Caddie Edwards, 49, loses fight with ALS

Watson of close friend: `He's with us in spirit'

The Masters

April 09, 2004|By Don Markus | Don Markus,SUN STAFF

AUGUSTA, Ga. -- Tom Watson remembered the day he heard from Bruce Edwards after his longtime caddie had learned that he had amyotrophic lateral sclerosis. Edwards, whose disease had been diagnosed at the Mayo Clinic, tried to comfort Watson by using a golf term for a bad score.

"When he got on the phone, he said, `Well, I just made a quad,' " Watson recalled yesterday, using the term for quadruple bogey. "That's how he brushed it off. I said, `Yeah, but we're going to get back to even par.' "

Edwards, who worked for Watson for most of the past 30 years, lost his 15-month battle with Lou Gehrig's disease yesterday, dying at his home in Florida at age 49. Watson got the news as he prepared for the opening round of the 68th Masters.

"I was in the champions' locker room and a guy at the door said Hilary [Watson's wife] was at the door, and I knew exactly what it meant," an emotional Watson said later at a news conference after shooting a 4-over-par 76. "He's not with us in body anymore, but I can tell you that he's with us in spirit."
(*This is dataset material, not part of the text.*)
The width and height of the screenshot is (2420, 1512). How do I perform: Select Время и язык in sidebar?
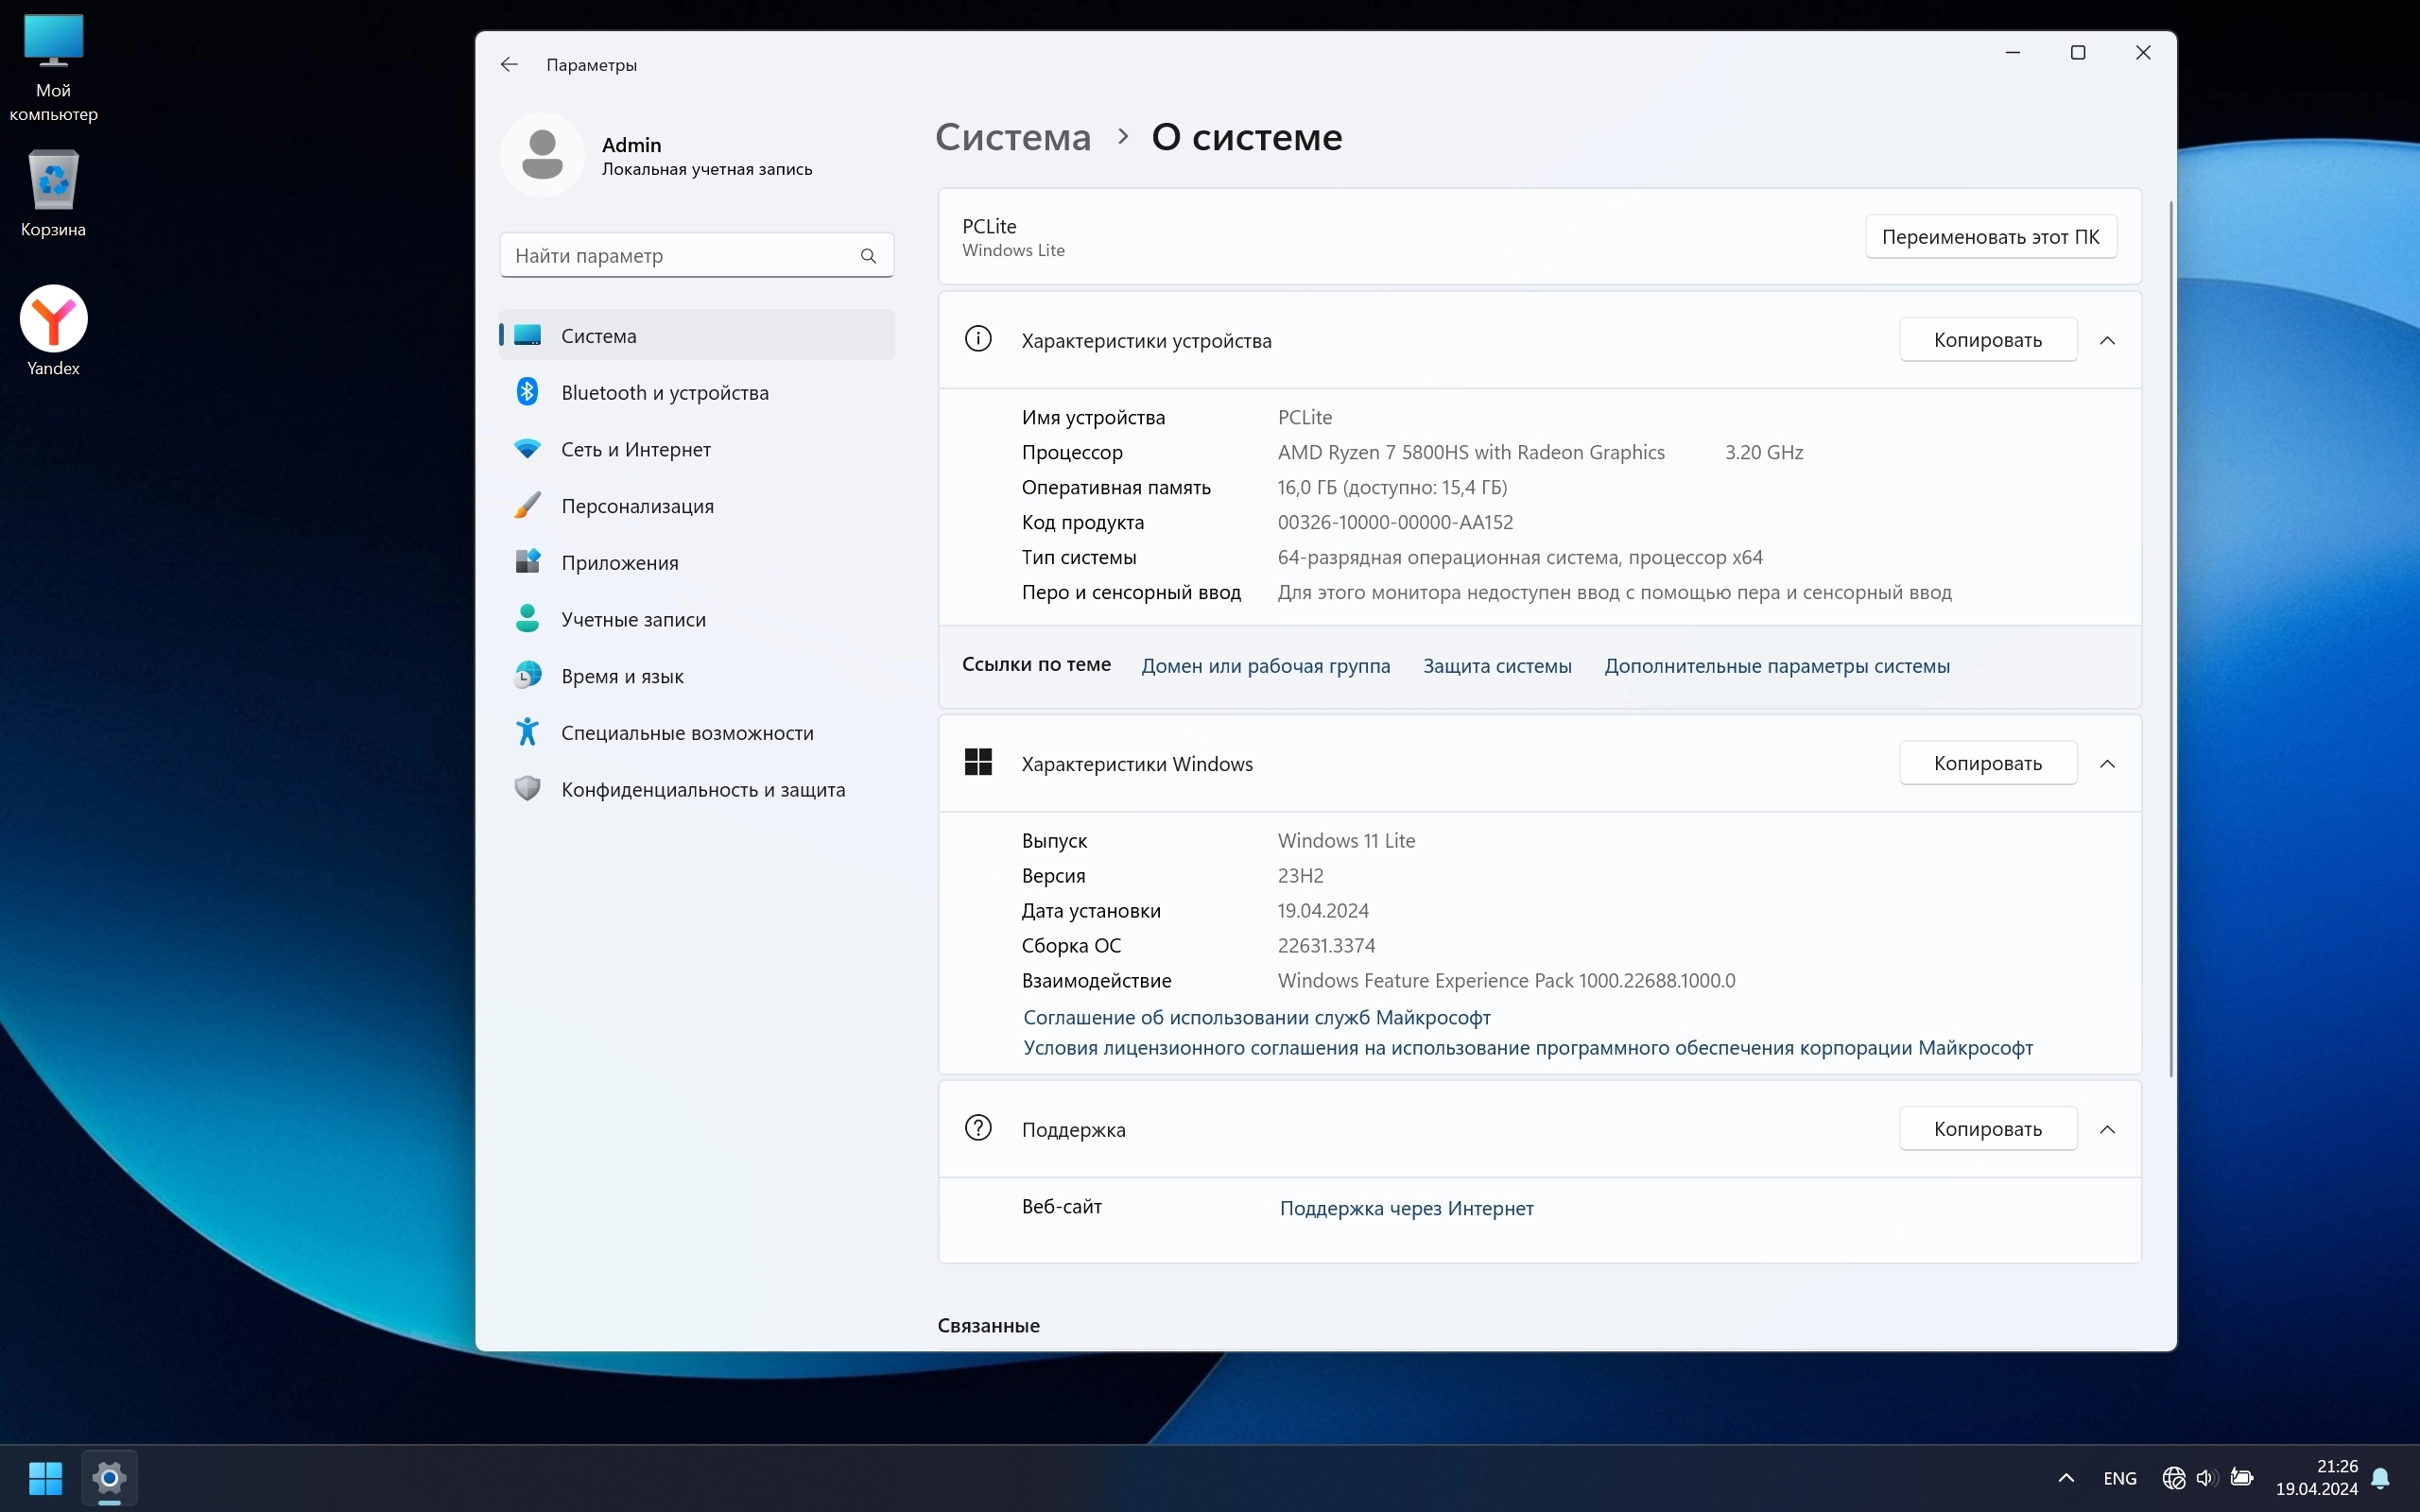tap(622, 676)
Watson, who used local caddie Grey Moore yesterday, didn't feel alone inside the ropes.

"He [Edwards] was out there on the first tee with Boogie Tom," Watson said, referring to a caddie friend of Edwards' who died in a car accident in the late 1970s. `I told him the last time I saw him that "You're going to be with Boogie really soon."

Having Edwards in his thoughts didn't prove as inspirational as having him on his bag. Despite his physical deterioration from a disease that causes a breakdown in all voluntary motor functions, Edwards caddied most of last year for Watson.

The highlight came at the U.S. Open when Watson took a share of the opening-round lead at Olympia Fields outside Chicago with a 5-under-par 65. It helped publicized Edwards' condition.

"If I go in a year or less, I've had a wonderful life," Edwards said at the Open. "I've been lucky. I had one of the greatest golfers in the world. I've had a wonderful ride, a lot of wins, a lot of great moments."

Among those moments was the celebration of Watson's U.S. Open victory at Pebble Beach in 1982, after Watson chipped in for birdie from the rough around the green on the par-3 17th hole and wound up beating Jack Nicklaus by two strokes.

"I think the hug at the 18th hole at Pebble Beach was probably the most wonderful memory that we both shared together," Watson said yesterday.

"But that was the only major that he won on my bag. You know, that was the major that I wanted to win the most and he knew it."

Among Watson's biggest regrets was not making the cut here last year.

"When I left Bruce last year, he was crying in the parking lot," recalled Watson. "He thought it was going to be his last Masters. Of course, it was."

Watson kept his emotions in check throughout yesterday's round, but they came pouring out afterward.

"Damn this disease. Damn it," Watson said, his eyes flooded with tears. "They are going to find a cure. We just don't have one right now."

According to Dr. Jeffrey Rothstein, the director of the Robert Packer Center for ALS Research at the Johns Hopkins School of Medicine, Watson has raised about $500,000 for the center's funding of a new gene therapy program that is expected to begin next year.

Watson also donated the $1 million annuity he received last year on the Champions Tour to ALS research. Watson has reportedly raised an estimated $3 million for ALS research during the past year through his own donation and other charity events he has held.

Rothstein said that the publicity generated by Watson's play and Edwards' fight has accomplished a great deal in a short amount of time.

"Anytime a relatively rare disease can get that kind of attention -- specifically for the relation they had and that emotive force -- it helps move the research forward," Rothstein said yesterday from Baltimore.

Edwards' death came hours after his parents came here to accept the Ben Hogan Award on behalf of their son from the U.S. Golf Writers Association, given each year to the person who demonstrates courage in dealing with an illness or injury.

Last year's winner was former tour player Jeff Julian, who also suffers from ALS.

Watson took a reminder of Edwards on the course with him for the opening round -- a yardage book his caddie used in marking the distances on Watson's shots at previous Masters.

"I did something I rarely have done in the last 25 years, and that was to carry a yardage book in my hip pocket," said Watson.

"Maybe that's the reason I shot 76, out of whack up here somewhere. Maybe I can play half decent tomorrow and make the cut and get back in this tournament somehow. It would be fun."